Lama Karma Chopal makes a mandala in 2010 at Saint Rose.
Revered Tibetan Buddhist Lama Karma Chopal will be at The College of Saint Rose on October 22 through 26 to construct a mandala – a sacred sand painting. The Hubbard Interfaith Sanctuary at Saint Rose will commemorate this rare occasion with a week of events celebrating Eastern traditions and culture, including an introduction to Buddhism, a lecture on art, and a performance of cello music.
A historical Buddhist tradition, a mandala, which means “circle” in Sanskrit, is a cosmic map of the universe meant to guide individuals to enlightenment. In recent times, monks have begun creating mandalas at community centers to bless the community. Lama Karma Chopal last performed the service at Saint Rose in 2010.

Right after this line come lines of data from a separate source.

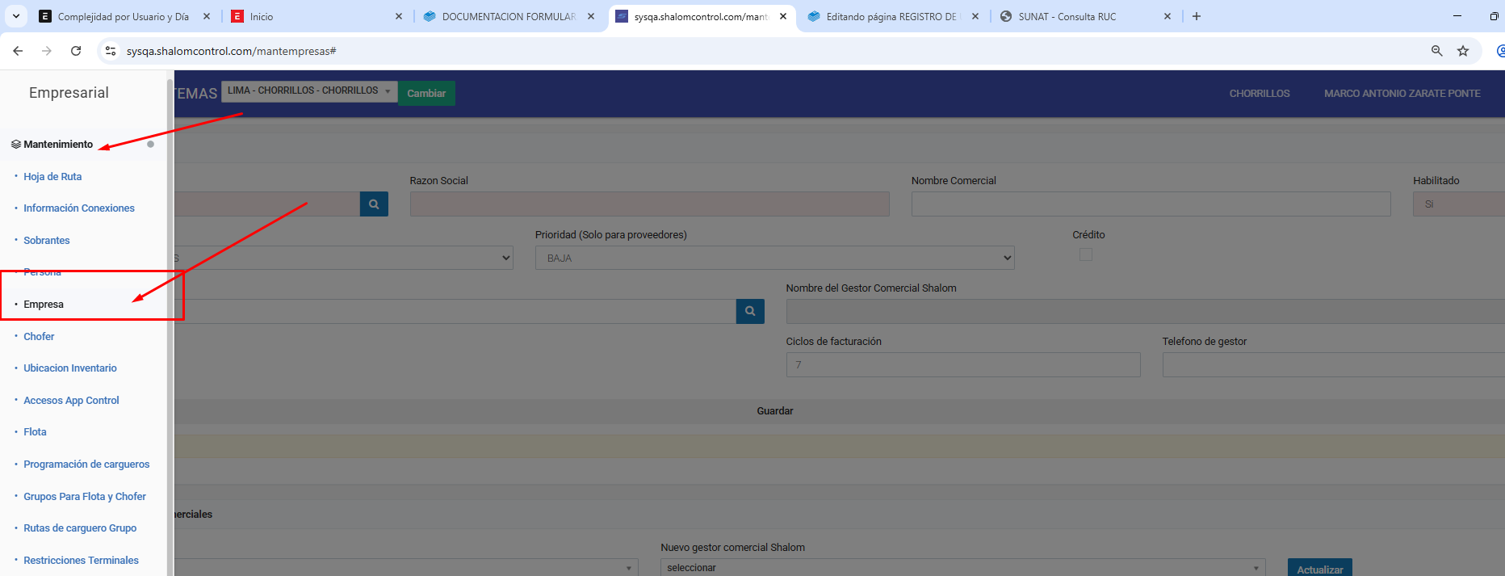The height and width of the screenshot is (576, 1505).
Task: Bookmark this page with the star icon
Action: [1463, 51]
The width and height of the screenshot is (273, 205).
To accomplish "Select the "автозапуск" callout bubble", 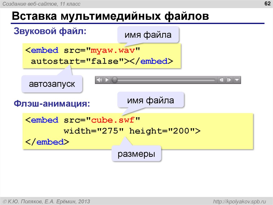I will pyautogui.click(x=52, y=84).
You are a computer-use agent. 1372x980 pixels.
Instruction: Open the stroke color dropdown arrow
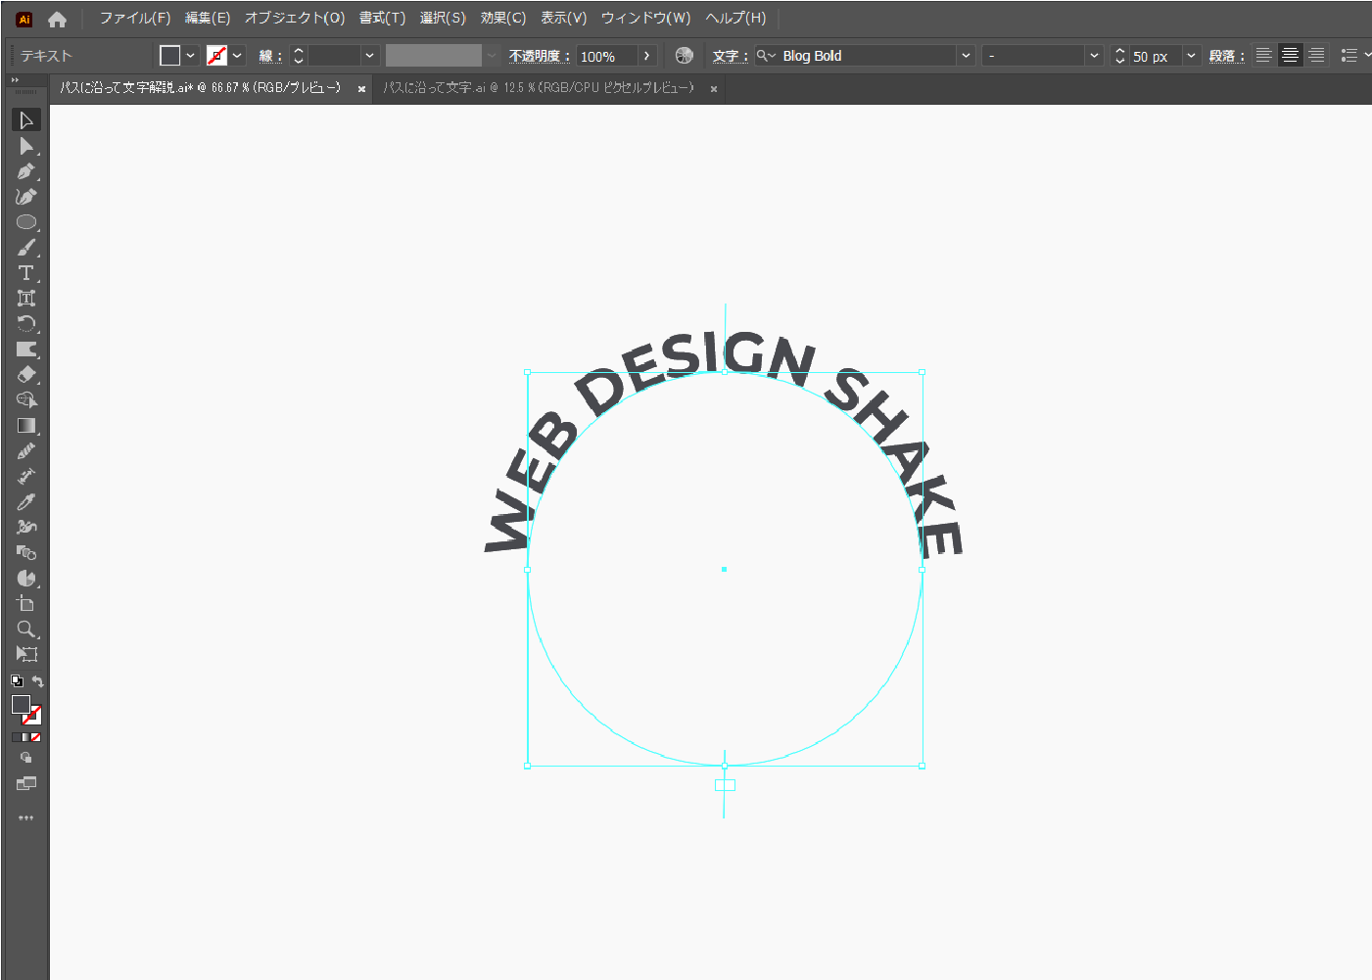point(237,56)
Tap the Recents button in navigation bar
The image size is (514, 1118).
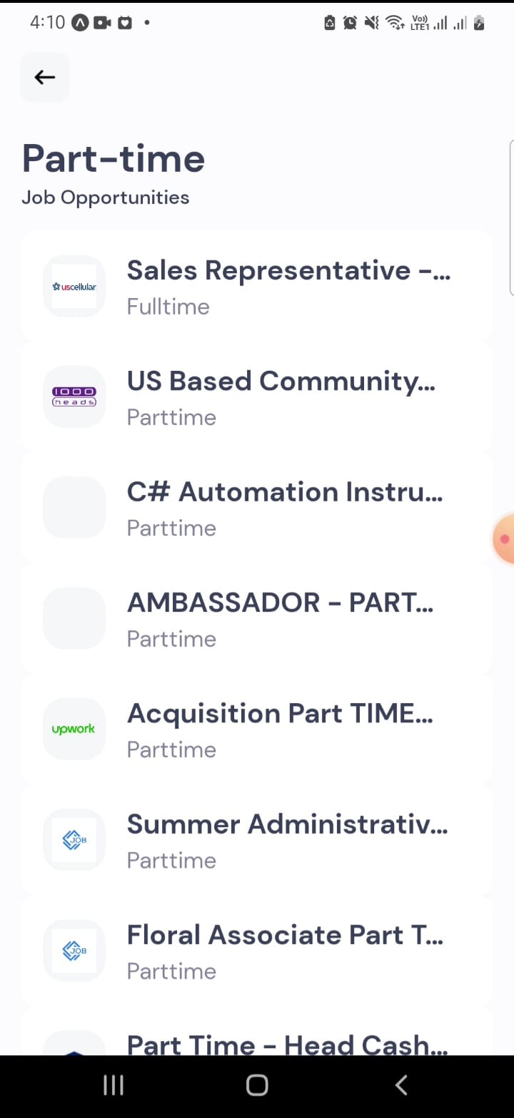[113, 1085]
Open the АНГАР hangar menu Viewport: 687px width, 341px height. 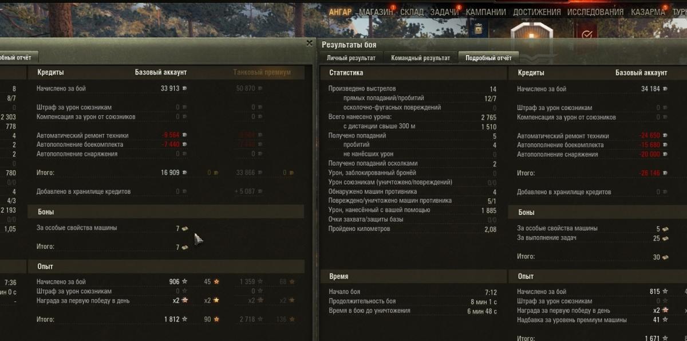tap(340, 12)
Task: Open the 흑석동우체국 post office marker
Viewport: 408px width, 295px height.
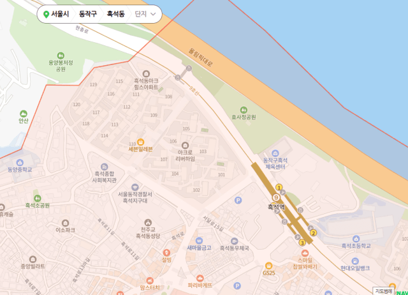Action: click(234, 241)
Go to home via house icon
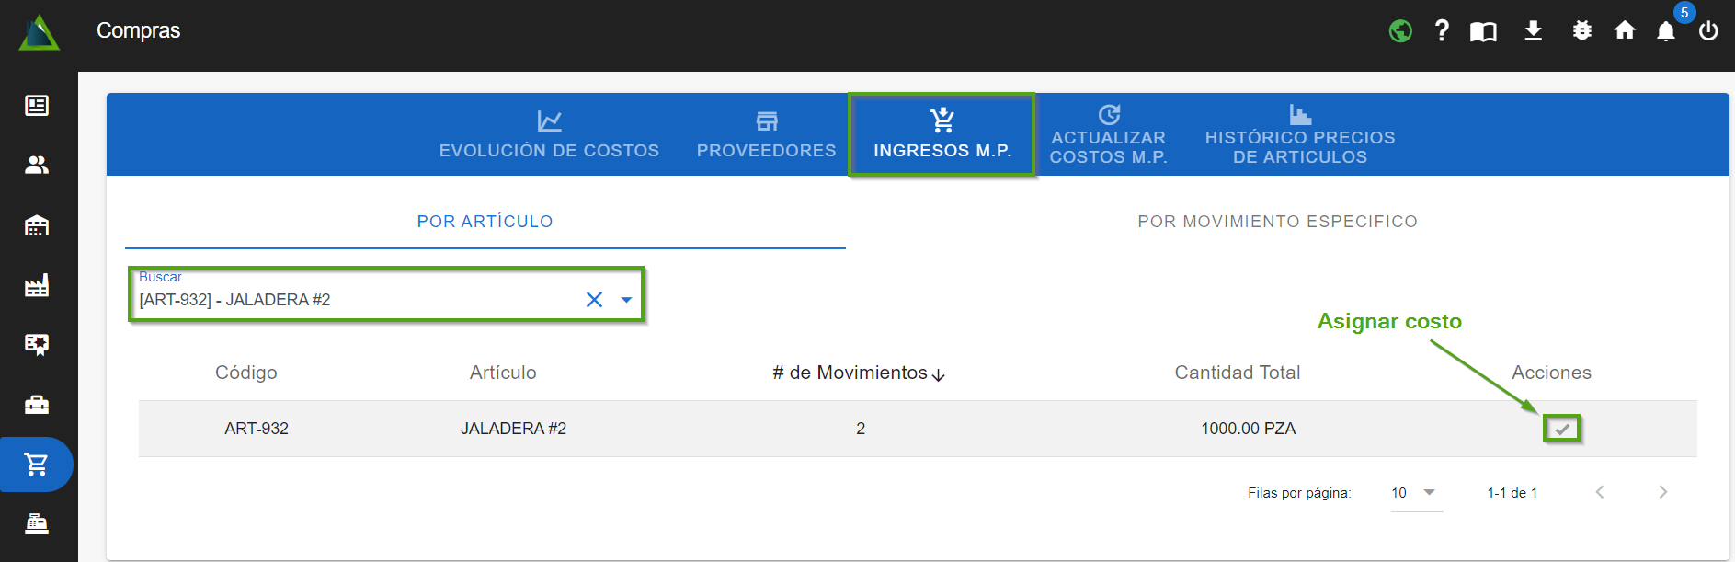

Making the mandala involves dozens of hours of carefully placing multicolored sand in an intricate, bright pattern on a horizontal surface. The result is a breathtaking work of art. The mandala is then swept up and poured into a flowing body of water, embodying the central Buddhist theme of impermanence and symbolizing the transitory nature of life expressed in many faiths.
Fewer than 100 artists worldwide are qualified to create true mandalas, according to the Venerable Losang Samten, who made the first public sand mandala in the West. Lama Karma Chopal, a Tibetan national who became a monk at age 11, studied Buddhist art with renowned artist Sonam Nyima for a decade, and completed his monastic training in India and Nepal. He came to the United States in 2001.
“These days, as we deal with an onslaught of demands and distractions from work and school, in the midst of global unrest and ongoing conflict, the mandala offers a way to disconnect from worldly cares and come together as a community,” says Joan Horgan, director of campus ministry at Saint Rose. “By being in the presence of someone’s deep devotion to creating a more peaceful world, some of that intention can transfer to those in attendance and cause us to act more carefully with ourselves, with those around us, and with our planet.”
Everyone is invited to observe the making of the mandala and attend the week’s special events at the Hubbard Interfaith Sanctuary, beginning with the opening ceremony at 9 a.m. October 22. The lama can be watched creating the piece during the hours of 9 to 11:30 a.m. and 2 to 5 p.m. daily. Other events include: Dr. Michael Brannigan, “Buddhism for Beginners;” professor and cellist David Bebe, selections from J.S. Bach’s suites to accompany the mandala; local artist and instructor Jeff Wigman, introduction to dharma art; Hudson Valley devotional artist Lee Mirabai Harrington, Buddhist mantra kirtan call-and-response chant; Mindfulness Meditation; and an evening of creating your own mandala with the Student Art League.
What: Creating a sand mandala for the community
Who: Lama Karma Chopal, Saint Rose faculty, artists from the Capital Region
Where: Hubbard Interfaith Sanctuary, 959 Madison Avenue, Albany
When: October 22 through 26, 2018
Ticket information: Free and open to the public.